Secondo la Kabbalah, la vibrazione di queste lettere dona distacco dalle cose materiali e dagli attaccamenti dell’Ego che causano le sofferenze. Fornisce dunque lo strumento meditativo più efficace a far sbocciare liberamente il proprio il vero Sé.

Esortazione angelica.

Lauviah 2 esorta i suoi protetti a sviluppare le proprie doti interiori e poi a esteriorizzare le proprie conoscenze e conquiste per collaborare all’evoluzione umana trasmettendo al mondo le rivelazioni ricevute.

Giorni e orari di Lauviah.

Se sei nato nei giorni di reggenza di questo angelo, Lauviah è sempre in ascolto per te; ma in particolare le sue energie si schiudono nelle date del tuo compleanno e negli altri 5 giorni che ti sono dati dal calcolo della Tradizione. Suoi giorni di reggenza sono anche: 25 gennaio, 20 giugno, 3 settembre, 14 novembre; ed egli governa ogni giorno, come “angelo della missione”, le energie dalle h. 5.20 alle 5.40. Assiste perciò, in particolare, anche i nati in questi giorni e in questo orario, in qualunque data di nascita, ed è questo l’orario migliore in cui tutti lo possono invocare. La preghiera rivolta specificamente a Lauviah 2 è il versetto dai Salmi che recita: Domine, Deus noster, quam admirabile est nomen tuum in universa terra quoniam elevata est magnificentia tua super caelos (Sal. 8,2 – Signore, nostro Dio, quanto è mirabile il tuo nome su tutta la terra: si innalza oltre i cieli la tua magnificenza).

- - - - - - -

§ **COMPITO ASSEGNATO 1**
Stabilisca se ciascuna delle seguenti affermazioni concorda con il testo su Lauviah, rispondendo sì o no e citando testualmente le parole decisive: (a) Lauviah governa ogni giorno le energie dalle 5.20 alle 5.40; (b) il versetto della preghiera rivolta a Lauviah 2 è tratto dal libro dei Proverbi; (c) Lauviah 2 esorta i suoi protetti a tenere per sé le rivelazioni ricevute.
§ **COMPITO ASSEGNATO 2**
Restituisca, senza alcuna modifica, la parte del testo su Lauviah che inizia con le parole contenenti "Secondo la Kabbalah, la" e termina con "il vero Sé.".

- - - - - - -

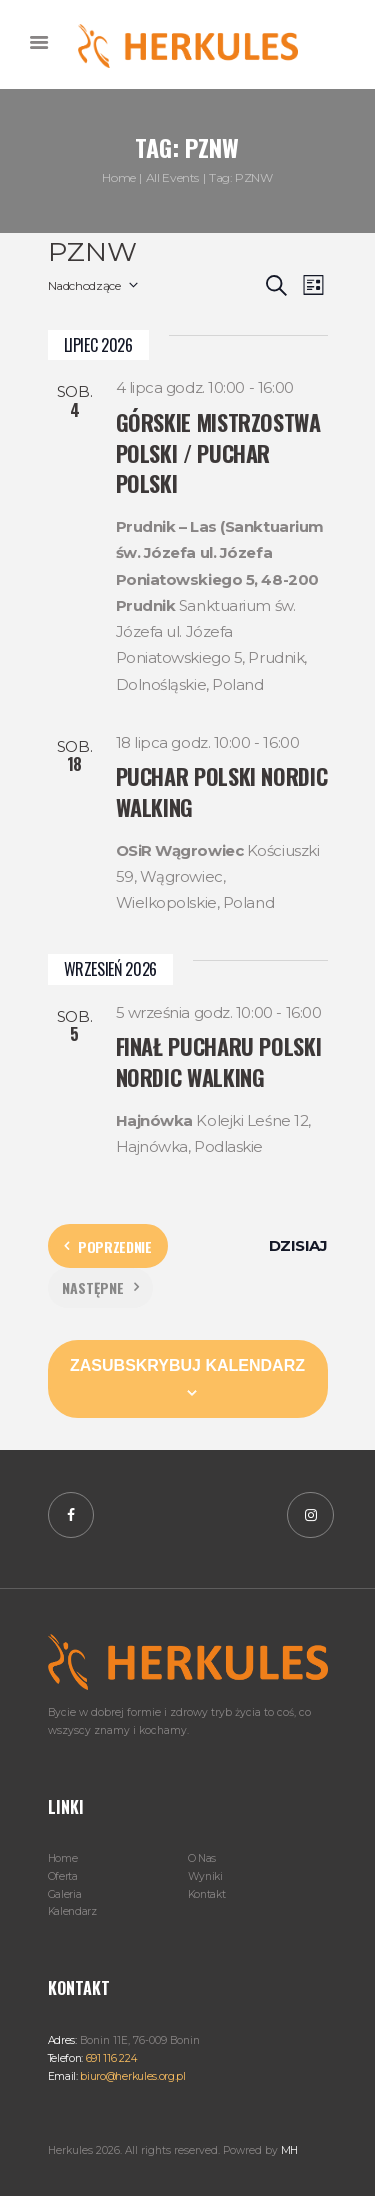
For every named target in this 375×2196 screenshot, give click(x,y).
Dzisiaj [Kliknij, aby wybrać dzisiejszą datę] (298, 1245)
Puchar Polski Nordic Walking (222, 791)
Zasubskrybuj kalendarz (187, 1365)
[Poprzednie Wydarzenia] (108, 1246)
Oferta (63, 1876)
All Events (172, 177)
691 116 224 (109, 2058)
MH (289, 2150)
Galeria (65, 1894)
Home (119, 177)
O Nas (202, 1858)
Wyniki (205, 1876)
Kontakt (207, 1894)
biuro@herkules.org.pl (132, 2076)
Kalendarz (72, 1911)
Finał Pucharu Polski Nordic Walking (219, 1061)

- - - - - - -

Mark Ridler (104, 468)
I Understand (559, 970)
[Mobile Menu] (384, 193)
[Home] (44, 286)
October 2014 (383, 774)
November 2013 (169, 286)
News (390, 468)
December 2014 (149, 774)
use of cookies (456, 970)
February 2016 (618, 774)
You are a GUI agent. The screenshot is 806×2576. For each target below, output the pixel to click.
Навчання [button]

- - - - - - -

§ **ESITO DEL COMPITO 1**
(a) Sì: «ed egli governa ogni giorno, come “angelo della missione”, le energie dalle h. 5.20 alle 5.40».
(b) No: «La preghiera rivolta specificamente a Lauviah 2 è il versetto dai Salmi».
(c) No: «trasmettendo al mondo le rivelazioni ricevute».

§ **ESITO DEL COMPITO 2**
Secondo la Kabbalah, la vibrazione di queste lettere dona distacco dalle cose materiali e dagli attaccamenti dell’Ego che causano le sofferenze. Fornisce dunque lo strumento meditativo più efficace a far sbocciare liberamente il proprio il vero Sé.